The nice thing is that, for many mail clients, these will be turned into clickable links. You’ll also notice that the text that creates the ViewCVS link is split over two lines. This is new in this release, and works for SVN::Notify::HTML, too. I made a few other tweaks to the regular expressions, as well. Here’s a complete list of changes:

  • Fixed accessor generation so that accessors created for the attributes passed to register_attributes() but a subclass are created in the subclass’ package instead of in SVN::Notify.
  • Changed parsing for JIRA keys to use any set of capital letters followed by a dash and then a number, rather than the literal string “JIRA-” followed by a number.

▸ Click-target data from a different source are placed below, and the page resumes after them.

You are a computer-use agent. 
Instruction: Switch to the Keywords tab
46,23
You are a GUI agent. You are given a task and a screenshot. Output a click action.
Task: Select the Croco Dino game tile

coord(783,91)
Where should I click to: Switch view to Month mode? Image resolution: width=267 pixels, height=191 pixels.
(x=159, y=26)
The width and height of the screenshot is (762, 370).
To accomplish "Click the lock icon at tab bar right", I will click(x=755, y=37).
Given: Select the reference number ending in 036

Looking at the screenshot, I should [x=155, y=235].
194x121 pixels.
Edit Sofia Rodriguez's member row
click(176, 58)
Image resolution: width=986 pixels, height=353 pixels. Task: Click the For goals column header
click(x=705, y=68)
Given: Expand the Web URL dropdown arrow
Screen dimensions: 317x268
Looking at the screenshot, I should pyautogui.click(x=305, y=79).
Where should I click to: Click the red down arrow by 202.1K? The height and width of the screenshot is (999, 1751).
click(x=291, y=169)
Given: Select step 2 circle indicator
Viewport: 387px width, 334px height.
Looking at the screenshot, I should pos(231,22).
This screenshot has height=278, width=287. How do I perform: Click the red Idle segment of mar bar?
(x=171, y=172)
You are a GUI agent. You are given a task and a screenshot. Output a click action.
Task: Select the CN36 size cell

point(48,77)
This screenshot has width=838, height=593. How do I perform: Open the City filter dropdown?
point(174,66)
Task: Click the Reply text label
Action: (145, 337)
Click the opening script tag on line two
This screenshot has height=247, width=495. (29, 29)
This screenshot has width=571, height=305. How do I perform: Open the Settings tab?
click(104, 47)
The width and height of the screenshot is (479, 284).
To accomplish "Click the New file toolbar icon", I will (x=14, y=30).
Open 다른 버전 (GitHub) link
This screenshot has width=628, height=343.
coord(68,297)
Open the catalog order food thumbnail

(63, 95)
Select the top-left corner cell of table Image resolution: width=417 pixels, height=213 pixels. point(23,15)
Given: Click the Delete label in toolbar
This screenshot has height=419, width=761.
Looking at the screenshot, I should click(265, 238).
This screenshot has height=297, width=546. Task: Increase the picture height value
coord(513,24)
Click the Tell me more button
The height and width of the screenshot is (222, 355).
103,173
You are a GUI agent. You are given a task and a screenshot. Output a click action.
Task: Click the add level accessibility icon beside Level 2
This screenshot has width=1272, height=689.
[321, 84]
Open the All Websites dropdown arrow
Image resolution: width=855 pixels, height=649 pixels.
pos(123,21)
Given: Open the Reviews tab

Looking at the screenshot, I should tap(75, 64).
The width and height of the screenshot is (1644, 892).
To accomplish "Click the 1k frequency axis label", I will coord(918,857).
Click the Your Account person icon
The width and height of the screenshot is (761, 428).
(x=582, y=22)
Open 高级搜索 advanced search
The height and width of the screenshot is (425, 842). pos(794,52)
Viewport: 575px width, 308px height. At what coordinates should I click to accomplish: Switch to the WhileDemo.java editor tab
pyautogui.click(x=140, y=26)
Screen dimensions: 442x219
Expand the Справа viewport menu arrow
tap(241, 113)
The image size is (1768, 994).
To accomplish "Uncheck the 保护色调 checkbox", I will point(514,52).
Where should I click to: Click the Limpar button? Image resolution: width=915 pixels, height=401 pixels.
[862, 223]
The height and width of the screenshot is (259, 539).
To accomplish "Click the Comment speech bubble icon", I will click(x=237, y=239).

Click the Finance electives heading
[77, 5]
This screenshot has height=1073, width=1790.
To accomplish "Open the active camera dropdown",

Reported by Garrett Rooney.
  • Modified the regular expression patterns for the RT, Bugzilla, RT, and ViewCVS links to properly match on word boundaries, so that strings like “humbug 12” don’t match.
  • Modified the ViewCVS link regular expression pattern so that it matches strings like “rev 12” as well as “revision 12”.
  • Modified the RT link regular expression pattern so that it matches strings like “RT-Ticket: 23” as well as “Ticket 1234”. Suggested by Jesse Vincent.
  • Added complicated example to try to show off all of the major features. I will keep this up-to-date going forward in order to post sample output on the Web.
  • Fixed the parsing of log messages so that empty lines are no longer eliminated.
  • HTML::ColorDiff now properly handles the listing of binary files in the diff, marking them with a new class, “binary”, and using the same CSS as is used for the “propset” class.
  • In HTML::ColorDiff, Fixed CSS for the “delfile” class to properly wrap it in a border like the other files in the diff.
  • Added labels to the HTML::ColorDiff diff file sections to indicate the type of change (“Modified”, “Added”, “Deleted”, or “Property changes”).
  • Moved the rt_url, bugzilla_url, and jira_url parameters from SVN::Notify::HTML to SVN::Notify, where they are used to add URLs to the text version of log messages.

Enjoy!

Looking for the comments? Try the old layout.

SVN::Notify 2.20 Adds Colorized Diffs

After getting prodded by Erik Hatcher, I went ahead and added another subclass to SVN::Notify. This one adds a pretty colorized diff to the message, instead of just the plain text one. See an example here. I’ve also added links from the lists of affected files into the diffs in the HTML and new HTML::ColorDiff layouts.

Enjoy!

Update: And now I’ve released SVN::Notify 2.21 with a few minor fixes, including XHTML 1.1 compliance.

Looking for the comments? Try the old layout.